Cinismo, umbigos grandes, egocentrismo, espelhos que parecem muitas – demasiadas – vezes pequenos, arrogância, vaidade e olhares que, invariavelmente, chegam do alto. Alguns dos ingredientes que, em dias passados e vindouros, vão servindo para cozinhar uma série de grandes e pequenos escritores, mal habituados a caminhar nos corredores da cultura com o porte e a altivez da realeza. Em “O Ilustre Cidadão”, a dupla Mariano Cohn e Gastón Duprat serve uma comédia feroz e trepidante sobre o ego literário mas, mais do que isso, uma revelação em crescendo sobre o lado mais miserável da condição humana.
Quando Daniel Mantovani (Oscar Martínez) lhe vê ser entregue o Prémio Nobel da Literatura, assume durante um discurso de vitória pouco comum que a sua carreira literária chegou ao fim. A viver na Europa há quase quatro décadas, o escritor argentino acaba por voltar atrás numa decisão de vida e aceita um convite oficial para visitar Salas, a pequena povoação argentina que o viu nascer e que serviu de cenário a todos os seus romances. E, se nos primeiros dias é visto como um ilustre cidadão, aos poucos vai tee de de confrontar as personagens dos seus romances, que parecem querer atirá-lo para um lugar feito de areias movediças de onde parece ser difícil sair.

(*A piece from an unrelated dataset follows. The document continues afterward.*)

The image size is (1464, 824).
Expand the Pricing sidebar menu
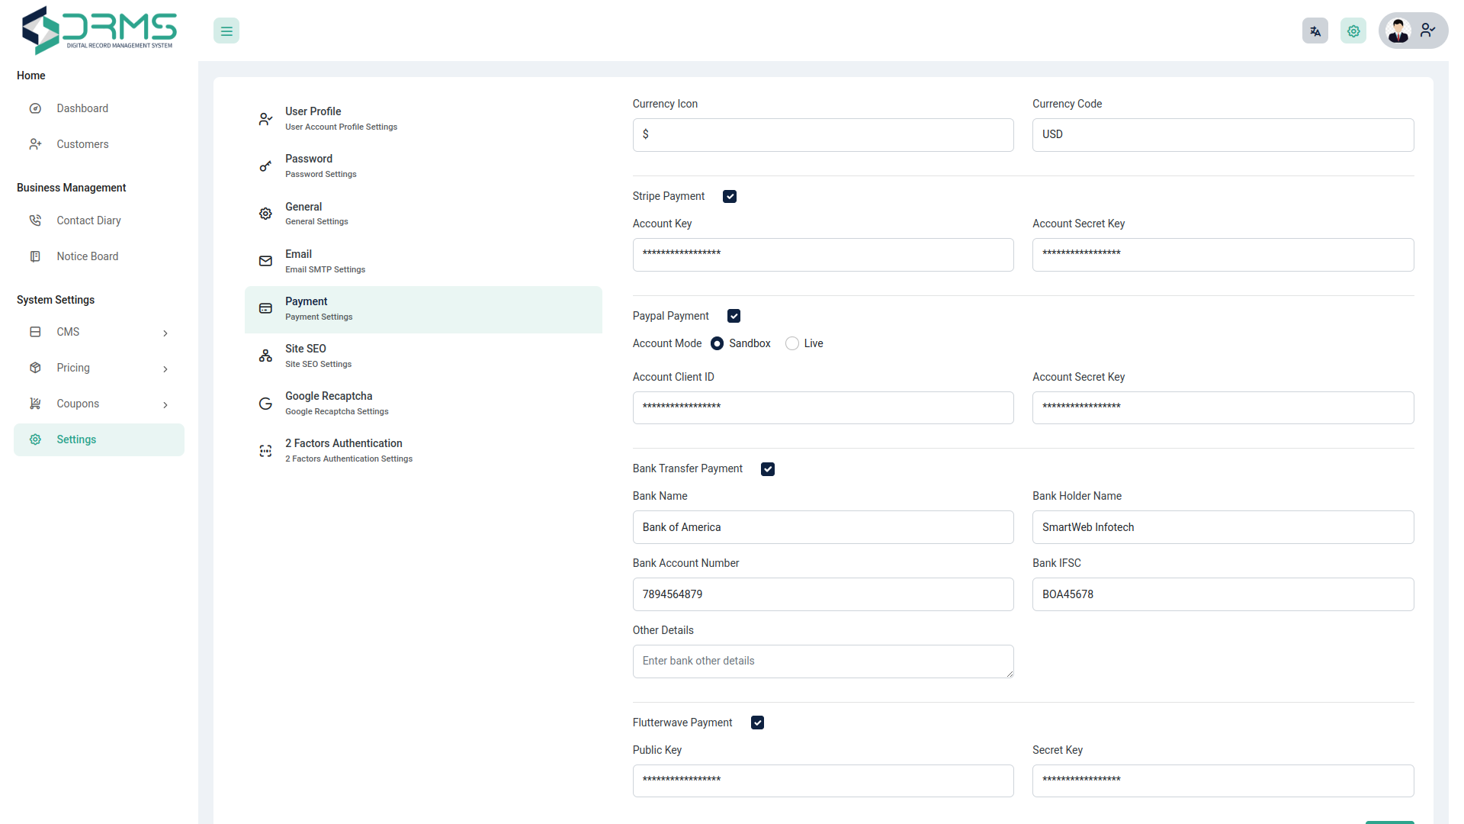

Nas entrelinhas há, também, uma denúncia ao aproveitamento da arte e à sua institucionalização, num argumento que mistura, de forma exímia, a comédia com o convite à reflexão, numa narrativa em crescendo onde as reviravoltas são muitas e inesperadas e onde, com uma deliciosa acidez, alguma ingenuidade e um gosto requintado pelo absurdo, se mergulha no lado mais teatral e egocentrista da literatura, na forma parasitária – e fascinante – como a ficção se alimenta da vida e a transforma em algo de sublime e intemporal.